**Description of the task:** Print all the data, keeping every line exactly as it is.

**Data provided:**
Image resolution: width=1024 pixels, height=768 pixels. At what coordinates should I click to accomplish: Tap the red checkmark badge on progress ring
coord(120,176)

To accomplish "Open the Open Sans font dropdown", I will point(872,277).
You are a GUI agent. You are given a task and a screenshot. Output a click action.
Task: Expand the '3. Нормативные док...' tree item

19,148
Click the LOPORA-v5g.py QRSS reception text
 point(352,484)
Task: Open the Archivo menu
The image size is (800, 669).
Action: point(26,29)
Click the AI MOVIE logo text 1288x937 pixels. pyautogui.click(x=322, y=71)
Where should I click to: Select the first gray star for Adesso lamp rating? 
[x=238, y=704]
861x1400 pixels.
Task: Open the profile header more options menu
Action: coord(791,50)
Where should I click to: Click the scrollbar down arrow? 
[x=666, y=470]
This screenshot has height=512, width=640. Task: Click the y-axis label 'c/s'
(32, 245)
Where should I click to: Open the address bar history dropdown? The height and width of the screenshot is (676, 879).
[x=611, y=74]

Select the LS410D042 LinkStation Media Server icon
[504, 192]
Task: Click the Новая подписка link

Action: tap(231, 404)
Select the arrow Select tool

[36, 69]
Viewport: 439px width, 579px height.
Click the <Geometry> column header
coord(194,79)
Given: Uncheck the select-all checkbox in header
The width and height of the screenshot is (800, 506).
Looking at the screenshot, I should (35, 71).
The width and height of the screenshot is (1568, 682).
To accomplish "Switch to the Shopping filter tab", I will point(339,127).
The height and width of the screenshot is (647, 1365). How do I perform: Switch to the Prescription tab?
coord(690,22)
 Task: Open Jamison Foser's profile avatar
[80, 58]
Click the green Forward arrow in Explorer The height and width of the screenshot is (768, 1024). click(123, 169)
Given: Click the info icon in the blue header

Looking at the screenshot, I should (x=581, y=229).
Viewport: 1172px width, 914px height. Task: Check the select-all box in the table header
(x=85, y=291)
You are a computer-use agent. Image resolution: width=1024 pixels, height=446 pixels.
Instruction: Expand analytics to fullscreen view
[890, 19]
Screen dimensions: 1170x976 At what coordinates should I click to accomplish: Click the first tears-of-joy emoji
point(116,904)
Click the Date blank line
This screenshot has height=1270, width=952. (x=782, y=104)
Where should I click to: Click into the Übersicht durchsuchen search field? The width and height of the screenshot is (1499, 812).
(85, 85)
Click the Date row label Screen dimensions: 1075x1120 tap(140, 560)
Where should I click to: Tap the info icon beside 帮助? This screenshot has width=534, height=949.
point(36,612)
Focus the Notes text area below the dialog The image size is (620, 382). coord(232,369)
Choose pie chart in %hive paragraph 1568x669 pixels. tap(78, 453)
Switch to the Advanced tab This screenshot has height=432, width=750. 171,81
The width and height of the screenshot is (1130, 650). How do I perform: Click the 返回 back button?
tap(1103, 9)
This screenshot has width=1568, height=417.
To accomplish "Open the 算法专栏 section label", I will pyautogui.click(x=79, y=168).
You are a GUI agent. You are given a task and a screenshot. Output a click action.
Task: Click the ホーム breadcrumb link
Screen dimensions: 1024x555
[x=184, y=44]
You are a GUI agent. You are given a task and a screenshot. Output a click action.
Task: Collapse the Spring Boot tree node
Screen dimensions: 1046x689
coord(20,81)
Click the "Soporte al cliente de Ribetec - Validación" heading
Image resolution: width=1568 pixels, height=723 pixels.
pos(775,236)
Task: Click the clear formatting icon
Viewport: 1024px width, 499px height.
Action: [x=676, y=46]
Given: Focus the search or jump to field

**Response to the task:**
Image resolution: width=1024 pixels, height=768 pixels. At what coordinates should I click to accomplish: Tap the red checkmark badge on progress ring
coord(120,176)

To accomplish "Open the Open Sans font dropdown", I will point(872,277).
You are a GUI agent. You are given a task and a screenshot. Output a click action.
Task: Expand the '3. Нормативные док...' tree item

19,148
Click the LOPORA-v5g.py QRSS reception text
 point(352,484)
Task: Open the Archivo menu
The image size is (800, 669).
Action: point(26,29)
Click the AI MOVIE logo text 1288x937 pixels. pyautogui.click(x=322, y=71)
Where should I click to: Select the first gray star for Adesso lamp rating? 
[x=238, y=704]
861x1400 pixels.
Task: Open the profile header more options menu
Action: coord(791,50)
Where should I click to: Click the scrollbar down arrow? 
[x=666, y=470]
This screenshot has height=512, width=640. Task: Click the y-axis label 'c/s'
(32, 245)
Where should I click to: Open the address bar history dropdown? The height and width of the screenshot is (676, 879).
[x=611, y=74]

Select the LS410D042 LinkStation Media Server icon
[504, 192]
Task: Click the Новая подписка link

Action: tap(231, 404)
Select the arrow Select tool

[36, 69]
Viewport: 439px width, 579px height.
Click the <Geometry> column header
coord(194,79)
Given: Uncheck the select-all checkbox in header
The width and height of the screenshot is (800, 506).
Looking at the screenshot, I should (35, 71).
The width and height of the screenshot is (1568, 682).
To accomplish "Switch to the Shopping filter tab", I will point(339,127).
The height and width of the screenshot is (647, 1365). How do I perform: Switch to the Prescription tab?
coord(690,22)
 Task: Open Jamison Foser's profile avatar
[80, 58]
Click the green Forward arrow in Explorer The height and width of the screenshot is (768, 1024). click(123, 169)
Given: Click the info icon in the blue header

Looking at the screenshot, I should (x=581, y=229).
Viewport: 1172px width, 914px height. Task: Check the select-all box in the table header
(x=85, y=291)
You are a computer-use agent. Image resolution: width=1024 pixels, height=446 pixels.
Instruction: Expand analytics to fullscreen view
[890, 19]
Screen dimensions: 1170x976 At what coordinates should I click to accomplish: Click the first tears-of-joy emoji
point(116,904)
Click the Date blank line
This screenshot has height=1270, width=952. (x=782, y=104)
Where should I click to: Click into the Übersicht durchsuchen search field? The width and height of the screenshot is (1499, 812).
(85, 85)
Click the Date row label Screen dimensions: 1075x1120 tap(140, 560)
Where should I click to: Tap the info icon beside 帮助? This screenshot has width=534, height=949.
point(36,612)
Focus the Notes text area below the dialog The image size is (620, 382). coord(232,369)
Choose pie chart in %hive paragraph 1568x669 pixels. tap(78, 453)
Switch to the Advanced tab This screenshot has height=432, width=750. 171,81
The width and height of the screenshot is (1130, 650). How do I perform: Click the 返回 back button?
tap(1103, 9)
This screenshot has width=1568, height=417.
To accomplish "Open the 算法专栏 section label", I will pyautogui.click(x=79, y=168).
You are a GUI agent. You are given a task and a screenshot. Output a click action.
Task: Click the ホーム breadcrumb link
Screen dimensions: 1024x555
[x=184, y=44]
You are a GUI agent. You are given a task and a screenshot. Output a click action.
Task: Collapse the Spring Boot tree node
Screen dimensions: 1046x689
coord(20,81)
Click the "Soporte al cliente de Ribetec - Validación" heading
Image resolution: width=1568 pixels, height=723 pixels.
pos(775,236)
Task: Click the clear formatting icon
Viewport: 1024px width, 499px height.
Action: [x=676, y=46]
Given: Focus the search or jump to field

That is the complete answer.